Task: From the line containing "Set Is accessory to Yes" to the end of the data, retype every line exactly and nothing else. Drop the pictures.

*** Data listing Section Begins ***

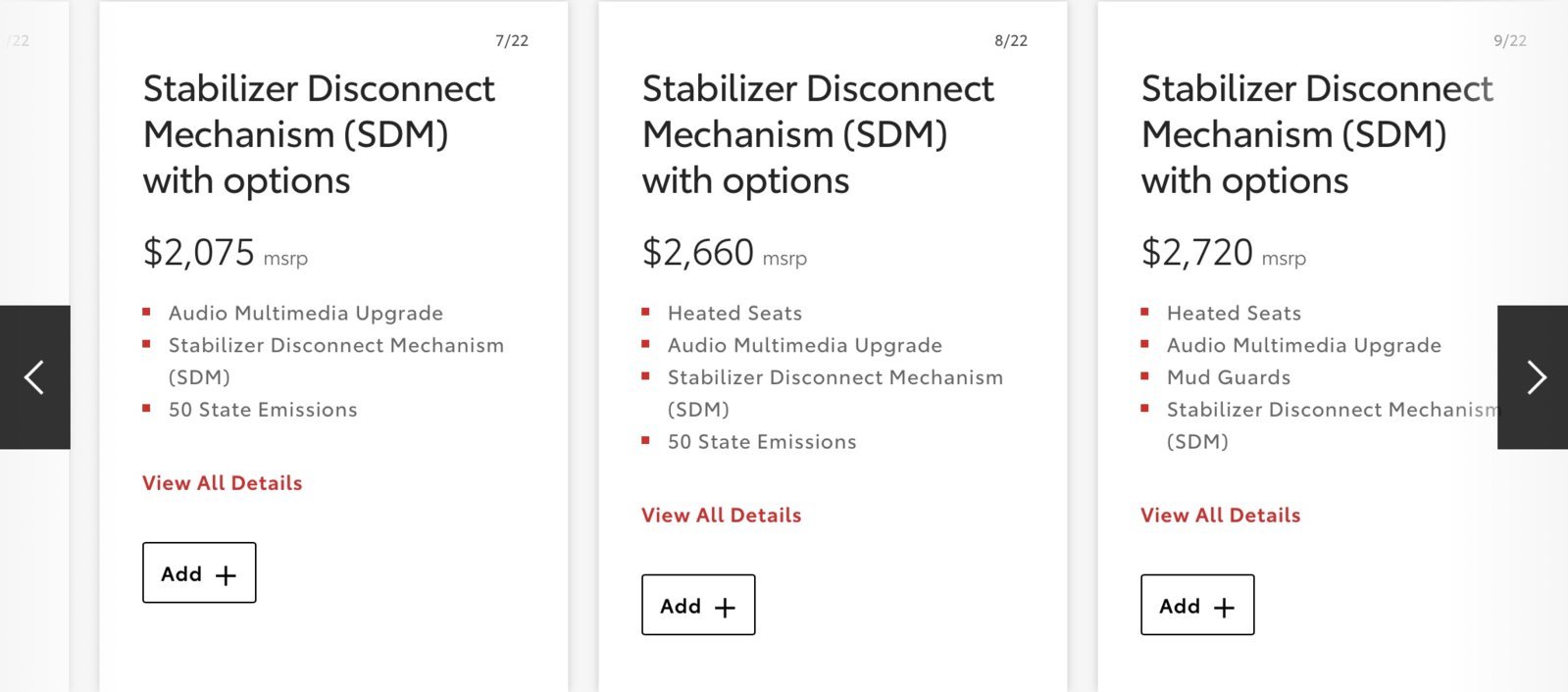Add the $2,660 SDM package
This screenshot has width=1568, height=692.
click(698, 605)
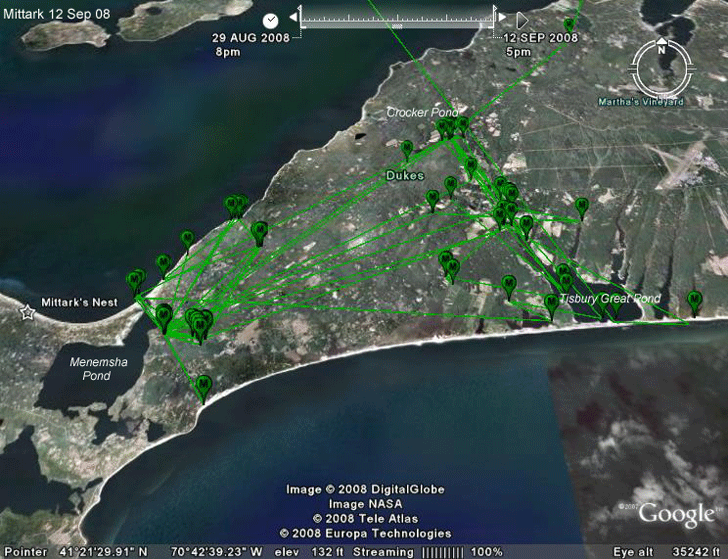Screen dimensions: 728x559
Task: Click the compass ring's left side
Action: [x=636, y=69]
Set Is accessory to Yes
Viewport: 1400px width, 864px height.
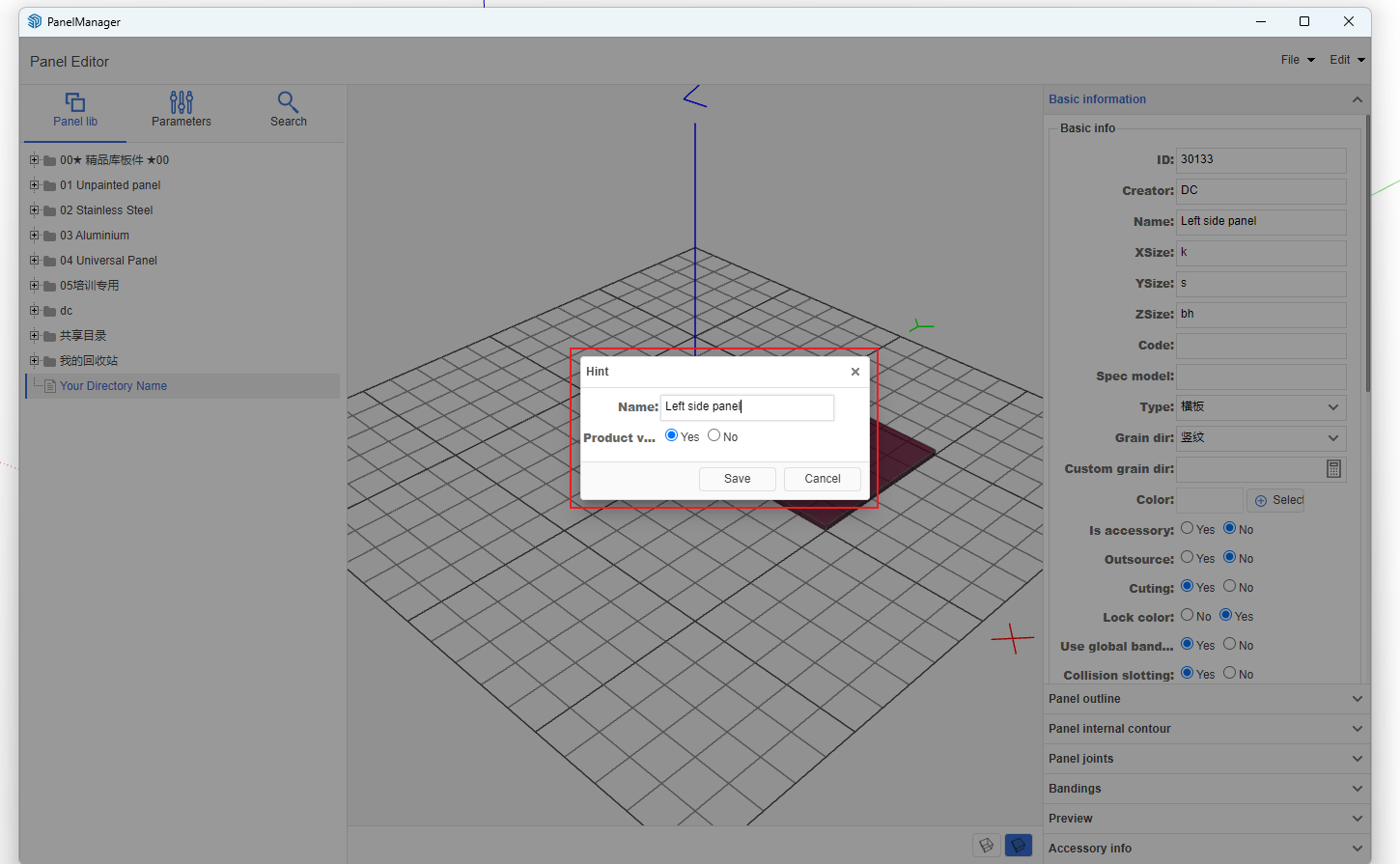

*** Data listing Section Ends ***

Completed task:
Set Is accessory to Yes
Viewport: 1400px width, 864px height.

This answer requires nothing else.